When you move any part of your body, your brain helps you plan the move, and decides which muscles need to be fired and how the optimum trajectory of movement will occur. Try a new move once and your skill will be less than ideal. Try it over and over again and the new skill will eventually improve and get perfected. Remember the first time you rode your bike, tried to ski, swung a golf club or typed at a typewriter? If you practiced these skills over and over again, you would get better at your chosen activity. Practice does make perfect. There is another part of the movement equation that helps with skill acquisition even further, and that is motivation. Interestingly, practice without motivation and interest does not produce the same results. Motor control is the brain telling your muscles to move. Practice and motivation allows the movement you’re doing to be improved and fine-tuned. We call this process motor learning.
How does this translate to the fitness and rehabilitation world? If you want to get better at a given sport or activity using the principles of motor learning, it is better to do movements in your exercise program that closely mimic the sport you are training for so that motor learning can occur. When you do this, you are improving your motor control, your brain’s ability to move your body for the desired sport. If downhill skiing is your chosen goal, then strengthening your quads using the leg extension machine may not be enough. Even lunges and squats, which are great overall leg strengthening exercises, may not be sufficient. Instead try squatting on an inclined surface, simulating the incline of a ski hill. Better still, make the incline surface unstable, to improve balance. If moguls and steeps are your passion, work on jumping and squatting, which are skills necessary when the steep or uneven terrain demands these body movements.
If road biking is your sport and winter cycling is not ideal, practicing on a road bike mounted on an indoor surface such as a computrainer, is far better than using a recumbent stationary bike.
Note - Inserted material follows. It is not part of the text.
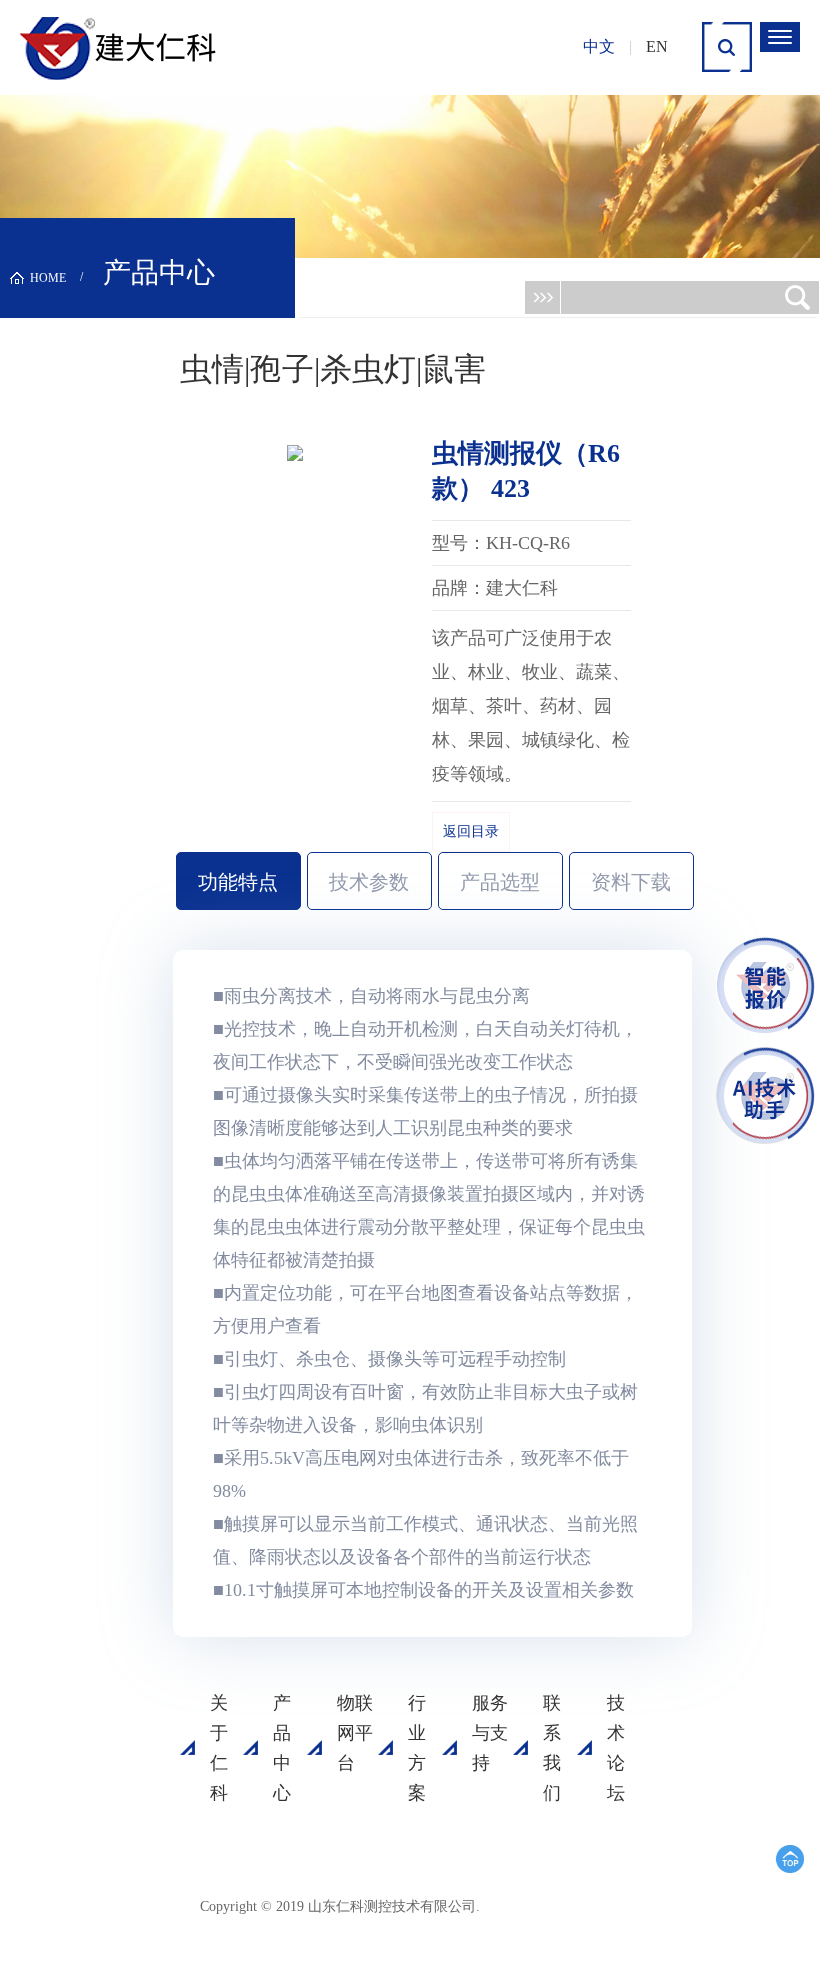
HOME (48, 278)
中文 (599, 46)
Keeping the exercise and equipment similar to the form you use in your sport is very helpful.
For optimum motor learning to occur, the muscles you are training should be utilized in the way they function in your sport, not in isolation or in non-sport specific movement patterns. Remember that to improve and train for a sport, you must train your muscles and your brain. Motivation is always a key element in making the training work resulting in long-term brain training results.
Train your brain, train the movement, train the muscles, be keen and practice. That’s the recipe for success in mastering your favorite sport.